Previous studies of genetic testing in epilepsy have not been prospective and population-based. Therefore, the population-incidence of common genetic epilepsies remains unknown. A research study was conducted on Scotland to describe the incidence and phenotypic spectrum of the most common single-gene epilepsies in young children, and to calculate what proportion are amenable to precision therapy. This was a prospective national epidemiological cohort study. All children presenting with epilepsy before 36 months of age were eligible. Children presenting with recurrent prolonged (>10 min) febrile seizures; febrile or afebrile status epilepticus (>30 min); or with clusters of two or more febrile or afebrile seizures within a 24-h period were also eligible. Participants were recruited from all 20 regional paediatric departments and four tertiary children's hospitals in Scotland over a 3-year period. DNA samples were tested on a custom-designed 104-gene epilepsy panel. Detailed clinical information was systematically gathered at initial presentation and during follow-up. Clinical and genetic data were reviewed by a multidisciplinary team of clinicians and genetic scientists. The pathogenic significance of the genetic variants was assessed in accordance with the guidelines of UK Association of Clinical Genetic Science (ACGS).

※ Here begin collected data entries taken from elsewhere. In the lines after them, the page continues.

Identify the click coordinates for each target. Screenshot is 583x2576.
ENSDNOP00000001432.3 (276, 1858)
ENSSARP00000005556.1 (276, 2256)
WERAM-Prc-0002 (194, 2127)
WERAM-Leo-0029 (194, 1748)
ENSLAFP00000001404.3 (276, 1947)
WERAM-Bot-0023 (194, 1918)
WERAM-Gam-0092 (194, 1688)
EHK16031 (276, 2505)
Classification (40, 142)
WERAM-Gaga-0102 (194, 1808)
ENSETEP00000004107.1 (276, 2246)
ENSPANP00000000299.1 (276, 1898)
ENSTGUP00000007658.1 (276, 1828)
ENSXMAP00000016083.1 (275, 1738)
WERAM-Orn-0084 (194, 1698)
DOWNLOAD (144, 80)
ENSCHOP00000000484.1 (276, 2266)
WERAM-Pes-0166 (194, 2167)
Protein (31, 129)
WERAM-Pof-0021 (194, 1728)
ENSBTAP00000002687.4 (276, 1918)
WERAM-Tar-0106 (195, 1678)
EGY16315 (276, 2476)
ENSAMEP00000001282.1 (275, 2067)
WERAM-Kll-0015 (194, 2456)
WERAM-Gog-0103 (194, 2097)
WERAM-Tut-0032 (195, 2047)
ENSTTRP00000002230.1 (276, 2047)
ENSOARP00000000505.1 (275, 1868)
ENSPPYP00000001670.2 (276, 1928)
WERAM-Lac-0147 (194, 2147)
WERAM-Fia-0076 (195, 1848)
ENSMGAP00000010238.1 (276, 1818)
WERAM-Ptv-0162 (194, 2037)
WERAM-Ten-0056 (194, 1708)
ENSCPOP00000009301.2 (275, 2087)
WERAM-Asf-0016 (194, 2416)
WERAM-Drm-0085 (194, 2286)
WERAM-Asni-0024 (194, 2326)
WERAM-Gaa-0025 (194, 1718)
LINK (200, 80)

The speaker, Dr Joseph Symonds graduated from the University of Dundee in 2008 and also has a BSc degree in International Health from the University of Leeds (2007). He has been a trainee in paediatrics in Aberdeen, Inverness and Glasgow and is currently registered with the University of Glasgow as a PhD student. His major research interest is in the genetics of childhood onset epilepsies.

His current PhD thesis focusses on the clinical utility of genetic diagnostic techniques - including Sanger sequencing, Gene Panel testing, Chromosomal Microarray and Whole Genome Sequencing - for identifying underlying causes of epilepsy and guiding management. He has developed a specific interest in the epilepsy caused by truncation variants in the SMC1A gene and he has several ongoing projects investigating this gene. He receives research funding support from Glasgow Children's Hospital Charity and Tenovus Scotland.